* Instructions for the task
Start the copy at the line containing "You are a computer-use" and run it through the last line of the records. Repeat each line exactly; omit pictures.

* Material for this exercise
------------------------------------------------

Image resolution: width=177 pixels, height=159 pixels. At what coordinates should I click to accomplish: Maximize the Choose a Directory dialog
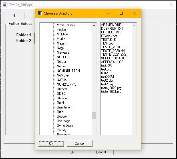[x=121, y=13]
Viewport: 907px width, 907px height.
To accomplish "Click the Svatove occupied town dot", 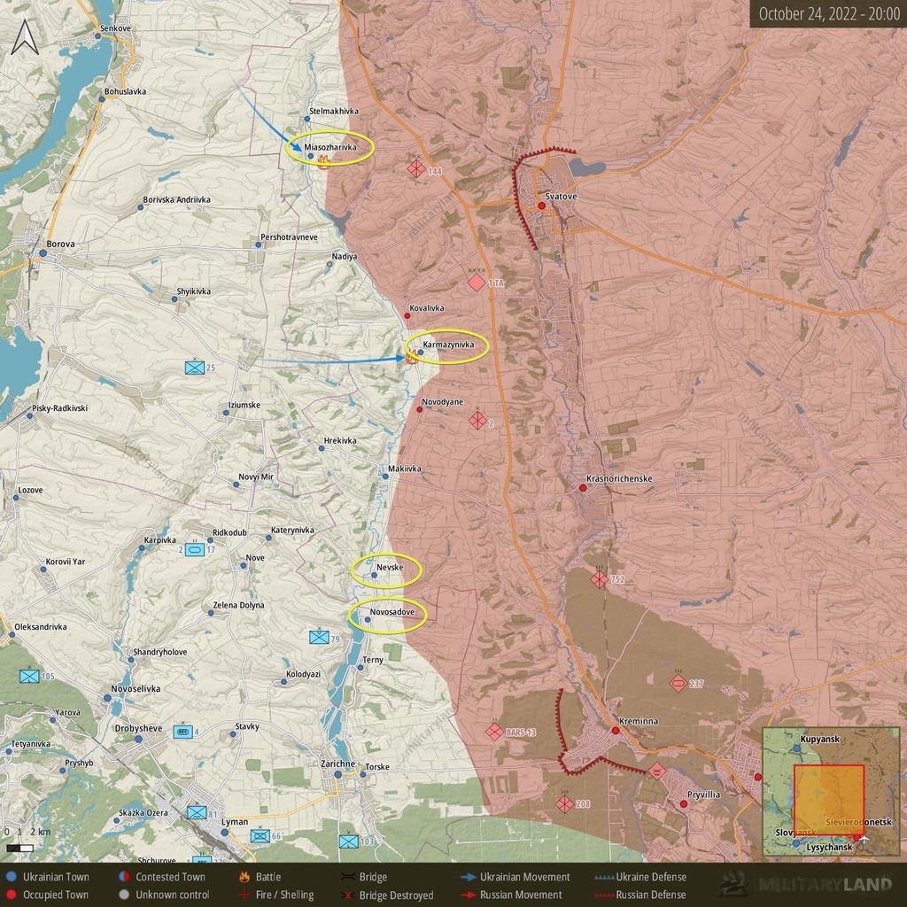I will 542,205.
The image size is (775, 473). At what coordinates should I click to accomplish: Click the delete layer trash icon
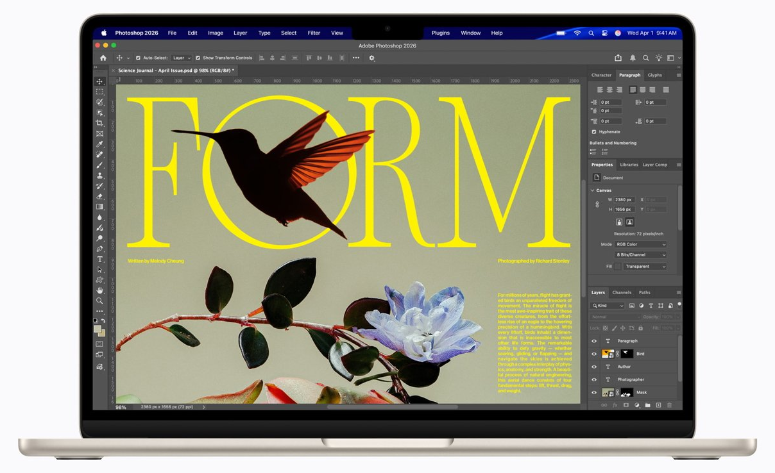670,405
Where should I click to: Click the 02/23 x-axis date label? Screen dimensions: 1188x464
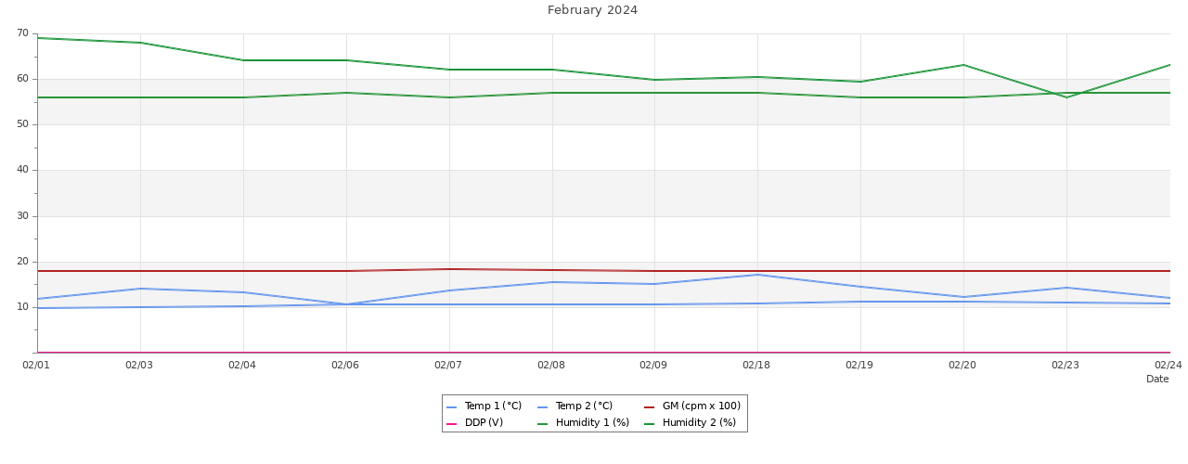pos(1065,366)
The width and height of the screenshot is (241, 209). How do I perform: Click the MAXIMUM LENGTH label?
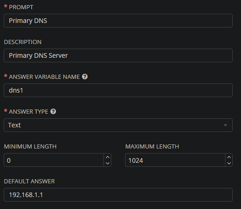(152, 146)
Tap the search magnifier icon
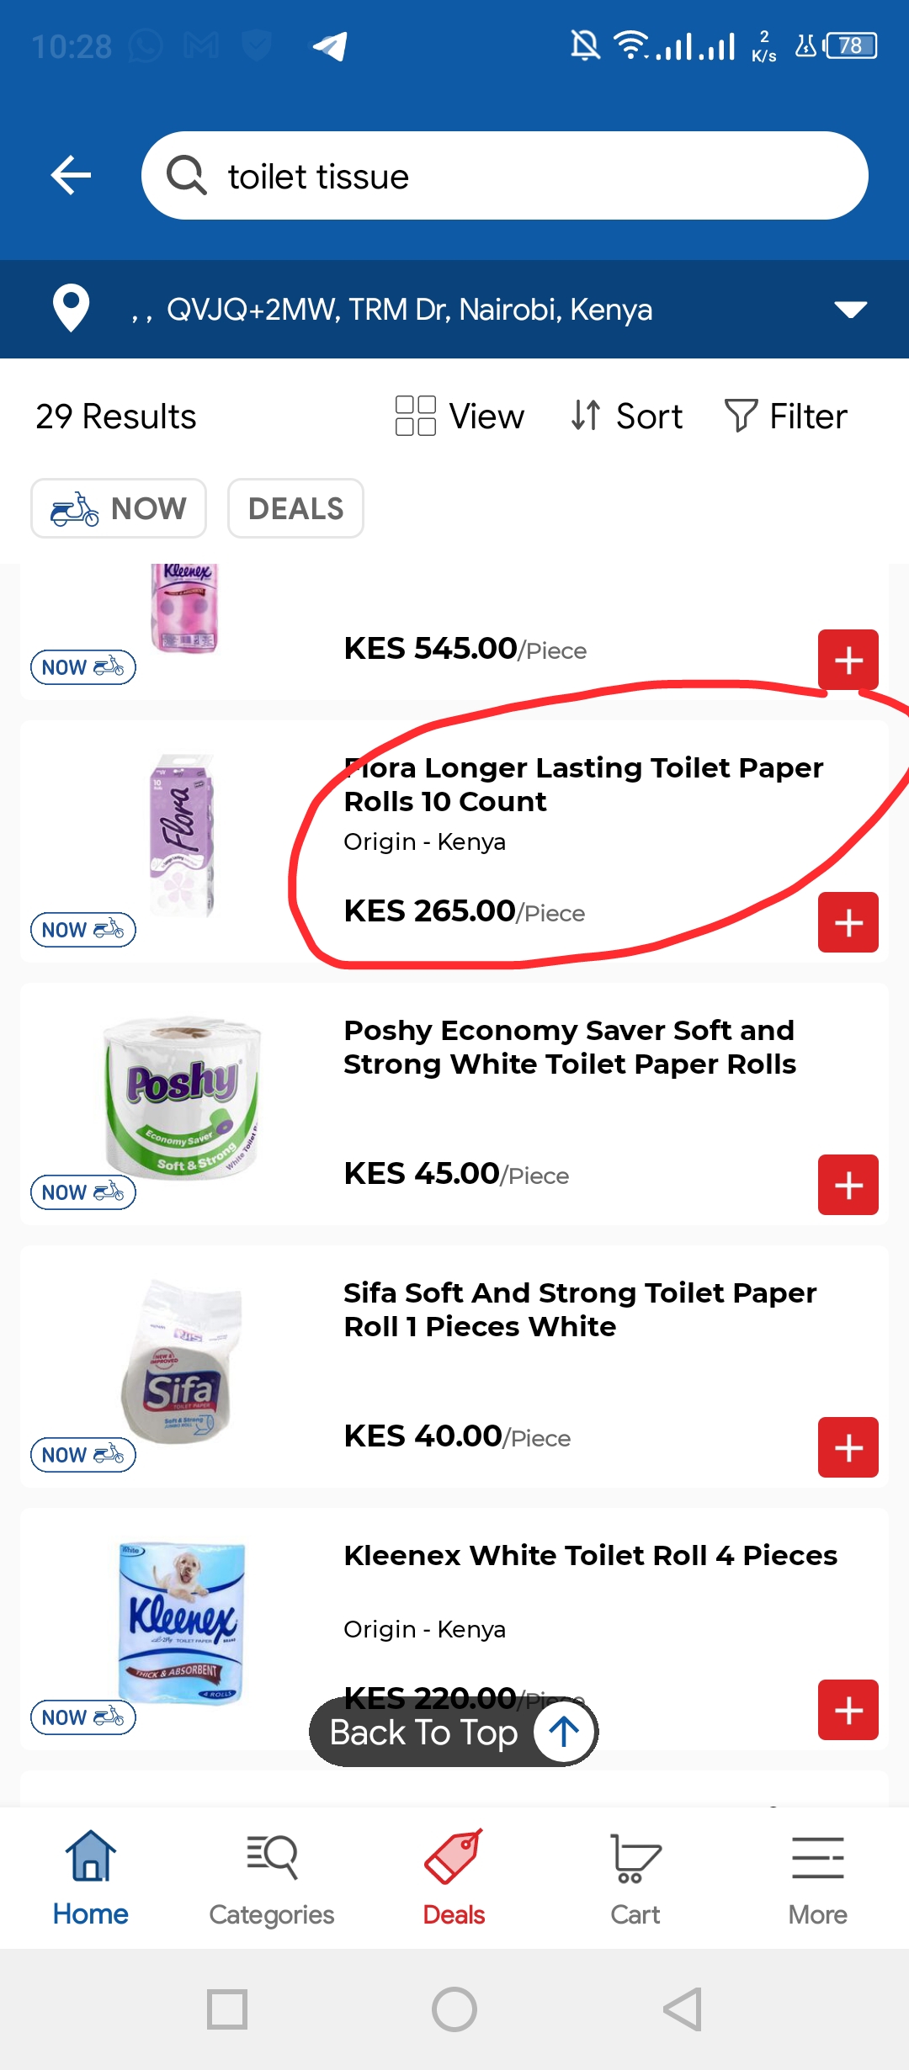This screenshot has width=909, height=2070. pyautogui.click(x=186, y=176)
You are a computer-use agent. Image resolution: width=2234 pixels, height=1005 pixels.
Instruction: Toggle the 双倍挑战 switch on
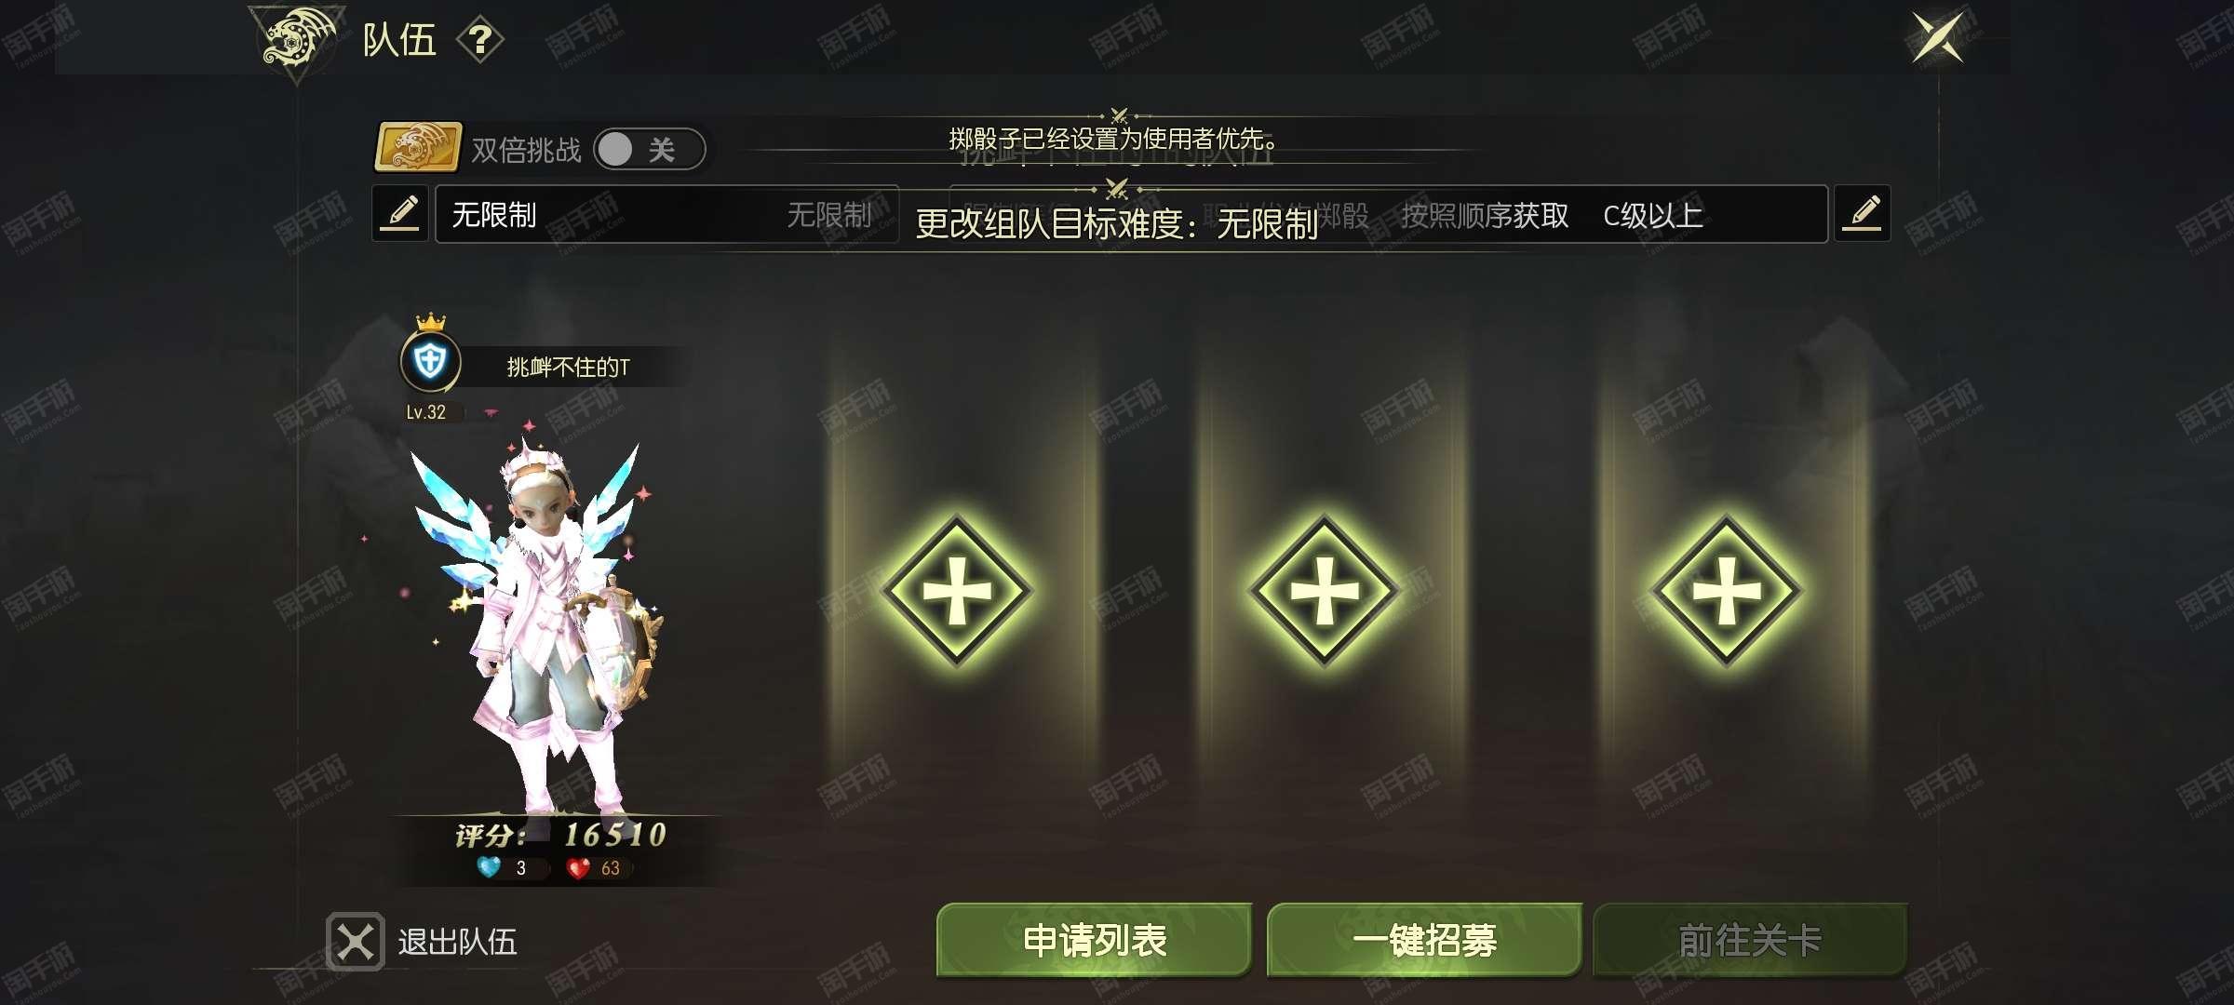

------------------------------------------------

* Response box
You are a computer-use agent. Image resolution: width=2234 pixels, height=1005 pixels.
Instruction: Toggle the 双倍挑战 switch on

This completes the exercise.